Researchers create full 3D moving image display - video

By Nick Flaherty www.flaherty.co.uk

Researchers at Brigham Young University have developed a technique to create full 3D moving images in a volumetric display in free space.

“We refer to this colloquially as the Princess Leia project,” said BYU electrical and computer engineering professor and holography expert Daniel Smalley. "The image of Princess Leia [from the fim Star Wars] is not what people think it is: It’s not a hologram. A 3D image that floats in air, that you can walk all around and see from every angle, is actually called a volumetric image."

The free-space volumetric display platform can be viewed from any angle, unlike a hologram, and is based on photophoretic optical trapping for full-colour, aerial volumetric images with 10-micron image points by persistence of vision. 

This uses infrared laser beams to trap a single particle of cellulose and heat it evenly. That allows researchers to push and pull the cellulose around. A second set of lasers projects visible light (red, green and blue) onto the particle, illuminating it as it moves through space. Persistence of vision in humans allows the particle to appear as a solid line.

“In simple terms, we’re using a laser beam to trap a particle, and then we can steer the laser beam around to move the particle and create the image,” said undergrad coauthor Erich Nygaard.

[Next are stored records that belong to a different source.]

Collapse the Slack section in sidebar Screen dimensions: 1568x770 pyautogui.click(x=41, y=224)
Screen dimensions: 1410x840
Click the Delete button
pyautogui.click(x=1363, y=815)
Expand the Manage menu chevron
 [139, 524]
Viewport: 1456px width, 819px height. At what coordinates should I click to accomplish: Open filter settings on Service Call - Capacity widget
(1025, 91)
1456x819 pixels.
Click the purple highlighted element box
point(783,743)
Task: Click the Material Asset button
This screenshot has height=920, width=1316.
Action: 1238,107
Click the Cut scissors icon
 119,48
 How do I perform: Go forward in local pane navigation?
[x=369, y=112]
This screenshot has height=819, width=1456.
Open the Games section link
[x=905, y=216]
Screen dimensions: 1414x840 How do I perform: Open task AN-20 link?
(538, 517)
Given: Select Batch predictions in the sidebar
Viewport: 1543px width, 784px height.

“This display is like a 3D printer for light,” said Smalley. “You’re actually printing an object in space with these little particles.”

So far Smalley and his student researchers have 3D-light-printed several tiny images: a butterfly, a prism, the stretch-Y BYU logo, rings that wrap around an arm and an individual in a lab coat crouched in a position similar to Princess Leia.

“We’re providing a method to make a volumetric image that can create the images we imagine we’ll have in the future,” said Smalley.